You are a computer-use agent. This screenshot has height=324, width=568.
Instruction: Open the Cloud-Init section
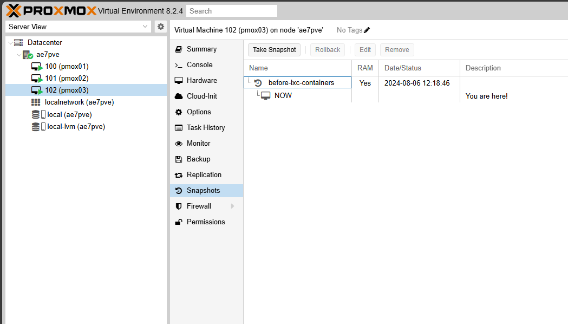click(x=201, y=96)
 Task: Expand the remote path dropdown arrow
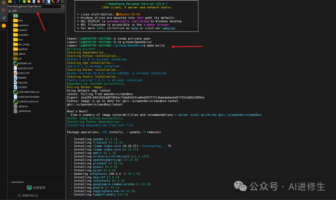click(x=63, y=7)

★ ★ ★ ★

• **WORK TASK**
Please give a word-for-word transcript of the lines from the one holding "Instruction: Open the Cloud-Init section" through the final line of the entries, both ends kept, with no pictures.

• **OUTPUT FOR THIS EXERCISE**
Instruction: Open the Cloud-Init section
click(x=201, y=96)
 Task: Expand the remote path dropdown arrow
click(x=63, y=7)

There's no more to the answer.